The exercise
Reproduce, with no changes, the lines of the data from the one containing "Given: Select the Format Painter brush icon" through the end of the data, both ends included.

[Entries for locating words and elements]
——

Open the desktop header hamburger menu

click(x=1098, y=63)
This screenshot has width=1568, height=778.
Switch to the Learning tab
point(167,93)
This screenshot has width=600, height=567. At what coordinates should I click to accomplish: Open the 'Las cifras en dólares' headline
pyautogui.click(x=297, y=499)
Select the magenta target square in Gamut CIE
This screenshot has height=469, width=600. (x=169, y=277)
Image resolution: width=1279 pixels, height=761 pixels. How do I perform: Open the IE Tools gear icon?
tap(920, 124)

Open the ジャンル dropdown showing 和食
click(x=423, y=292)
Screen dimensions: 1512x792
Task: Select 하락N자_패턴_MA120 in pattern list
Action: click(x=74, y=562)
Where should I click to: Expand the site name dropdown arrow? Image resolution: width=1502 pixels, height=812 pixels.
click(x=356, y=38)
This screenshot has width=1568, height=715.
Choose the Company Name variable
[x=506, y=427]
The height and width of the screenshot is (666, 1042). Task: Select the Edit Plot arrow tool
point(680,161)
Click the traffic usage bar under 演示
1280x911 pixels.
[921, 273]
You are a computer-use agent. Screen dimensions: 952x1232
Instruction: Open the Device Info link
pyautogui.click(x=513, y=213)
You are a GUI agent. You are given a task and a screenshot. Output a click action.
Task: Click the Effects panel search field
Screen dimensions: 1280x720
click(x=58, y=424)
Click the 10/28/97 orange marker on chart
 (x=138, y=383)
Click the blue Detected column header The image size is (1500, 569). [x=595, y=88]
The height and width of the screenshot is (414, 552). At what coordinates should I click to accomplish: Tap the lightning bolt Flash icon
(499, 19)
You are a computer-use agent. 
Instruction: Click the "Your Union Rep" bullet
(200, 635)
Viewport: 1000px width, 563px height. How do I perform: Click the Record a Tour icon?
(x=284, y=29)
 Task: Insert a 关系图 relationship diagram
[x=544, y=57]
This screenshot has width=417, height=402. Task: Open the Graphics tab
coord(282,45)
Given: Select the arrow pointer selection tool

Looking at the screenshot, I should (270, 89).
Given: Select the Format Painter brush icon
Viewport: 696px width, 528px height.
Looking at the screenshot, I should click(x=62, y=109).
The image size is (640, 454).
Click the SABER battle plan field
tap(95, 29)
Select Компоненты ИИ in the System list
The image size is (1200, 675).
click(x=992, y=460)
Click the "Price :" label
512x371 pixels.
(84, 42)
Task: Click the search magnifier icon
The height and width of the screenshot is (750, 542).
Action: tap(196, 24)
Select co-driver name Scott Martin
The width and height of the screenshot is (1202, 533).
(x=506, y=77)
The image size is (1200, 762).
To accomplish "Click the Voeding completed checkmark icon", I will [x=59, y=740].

——

Answer to this problem
Given: Select the Format Painter brush icon
Viewport: 696px width, 528px height.
Looking at the screenshot, I should click(x=62, y=109).
The image size is (640, 454).
Click the SABER battle plan field
tap(95, 29)
Select Компоненты ИИ in the System list
The image size is (1200, 675).
click(x=992, y=460)
Click the "Price :" label
512x371 pixels.
(84, 42)
Task: Click the search magnifier icon
The height and width of the screenshot is (750, 542).
Action: tap(196, 24)
Select co-driver name Scott Martin
The width and height of the screenshot is (1202, 533).
(x=506, y=77)
The image size is (1200, 762).
To accomplish "Click the Voeding completed checkmark icon", I will [x=59, y=740].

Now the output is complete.